Le donne in Europa, durante gli anni trenta e anche
oltre, erano cittadini di seconda classe. Lavoravamo come infermiere, segretarie, insegnanti, domestiche, ma era
impensabile vederci a capo di un ufficio, di una fabbrica o di una squadra di lavoro.
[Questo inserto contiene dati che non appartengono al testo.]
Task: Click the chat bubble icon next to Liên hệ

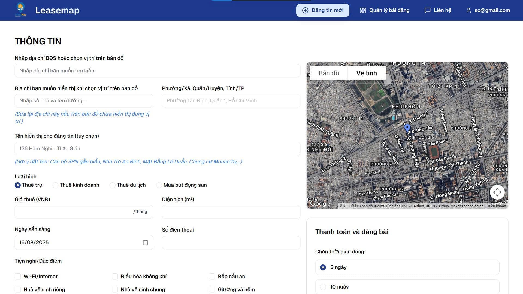Action: [x=427, y=10]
Eppure, nel ghetto di Lodz, tra il 1940 e il 1944,
all’improvviso tutto ciò cambiò radicalmente. Per la prima volta, come se nulla fosse, le donne si ritrovarono
alla guida di fabbriche, uffici, cucine e di ogni altro
settore della vita del ghetto. Erano donne capaci, intelligenti, operose e ambiziose. Volevano sopravvivere. Volevano poter decidere di almeno una parte della loro
vita, in condizioni che erano ben lontane dall’essere normali. E ci riuscirono. Persino gli uomini, cautamente,
controvoglia, dovettero ammettere che le donne che raggiungevano qualche posto di comando si rivelavano efficienti, esperte e capaci di lavorare al meglio.